Today’s post is on Senate Bill 826 from the 2018 legislative session concerning California’s new mandate on women on publicly traded corporate boards.
Governor Brown signed SB 826 by State Senator Hannah Beth Jackson on September 30th. It was Chapter 954. It adds two new sections to California’s Corporations Code.
Essentially the new law requires every publicly held corporation whose principal executive offices are located in the state of California to have a specified minimum number of women on its board of directors.
It also requires the California Secretary of State to review and issue reports regarding corporate compliance with the bill’s provisions and authorizes the Secretary of State to impose fines for any violations of that bill.
The Legislature did make some modifications to the bill before they sent it down to the Governor for final action, including the addition of a fine for failure to timely file board member information with the Secretary of State. They modified the dollar amounts of the fines imposed for both the first and subsequent violations of the law.
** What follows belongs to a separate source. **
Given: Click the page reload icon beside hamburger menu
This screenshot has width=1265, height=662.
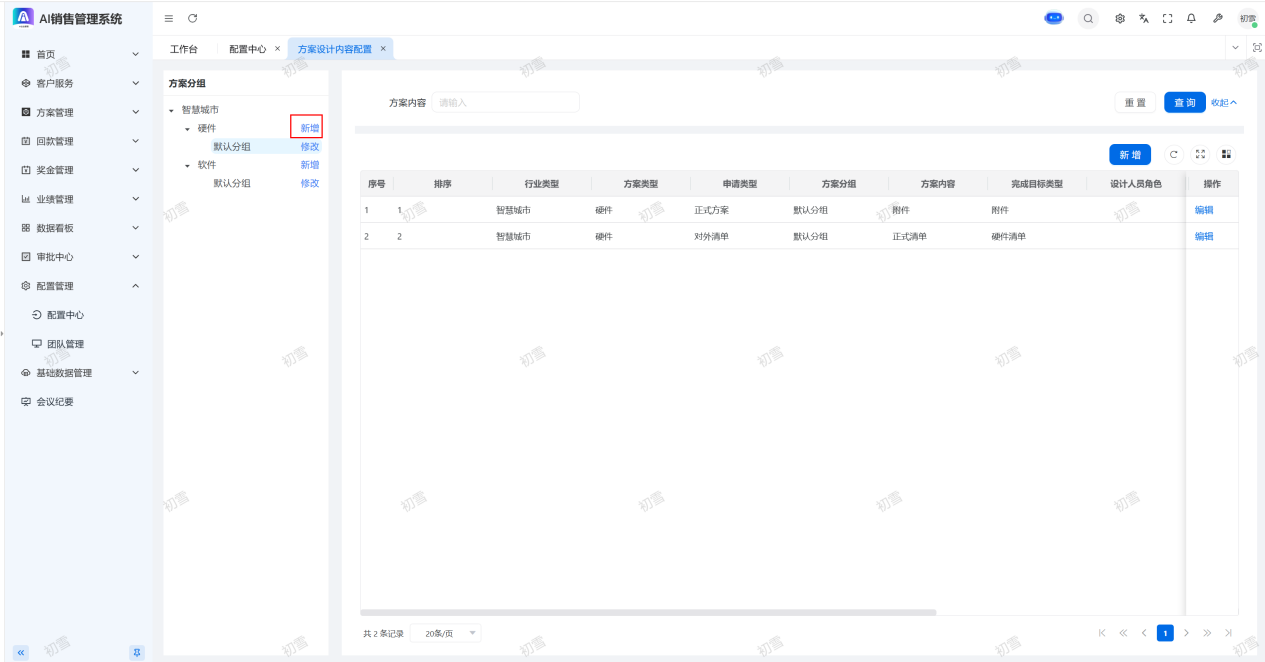Looking at the screenshot, I should pyautogui.click(x=192, y=19).
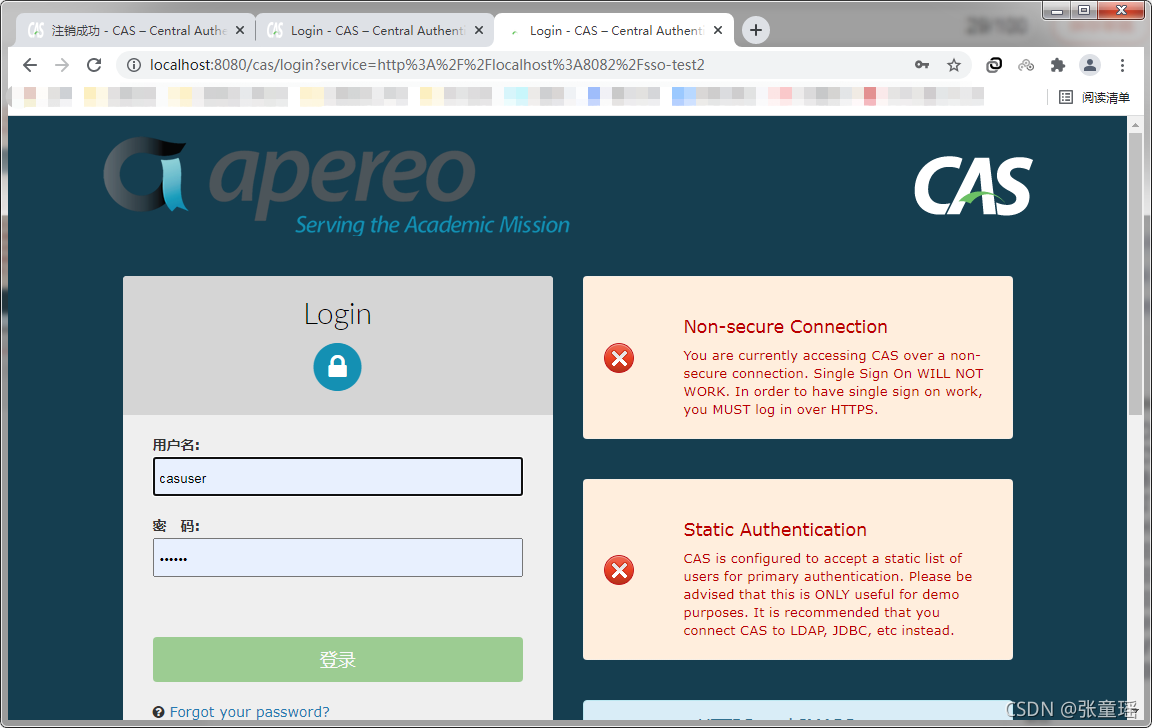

What the bill essentially states is that no later than March 1, 2020 and annually thereafter, the Secretary of State will publish a report on its website that contains specified information. Again, it authorizes the Secretary of State to impose fines for violations of the bill.
These fines are quite substantial. For failure to timely file board member information the first violation is $100,000. For a second or subsequent violation, the amount goes up to $300,000 per violation.
Section One of the bill, which represents most of the bill’s contents, sets forth numerous legislative findings and decorations. In Section Two of the bill, it adds Section 301.3 to the Corporations Code, which we’ll cover in a moment.
Then it also adds Section 211.5.5 to the Corporations Code that essentially sets forth the requirements that will cover apply to a foreign corporation ‑‑ that is a publicly held corporation ‑‑ to the exclusion of the law, the jurisdiction in which that foreign corporation is incorporated.
What this new section of the Corporations Code says is that no later than the close of the 2019 calendar year, every domestic general corporation or foreign corporation that is publicly held, and whose principle executive office according to the corporation’s SEC 10K form is located in California, must have a minimum of one female on its board of directors.
Thereafter, the bill specifies that no later than the end of the 2021 calendar year, the required minimum number must be two female directors if the corporation has five directors or three female directors if the corporation has six or more directors.
This bill has gotten a lot of press attention and numerous legal scholars have questioned its constitutionality. We’ll have to wait and see once it’s implemented at the end of 2019 whether or not a publicly traded corporation undoubtedly incorporated out of state challenges this new statute.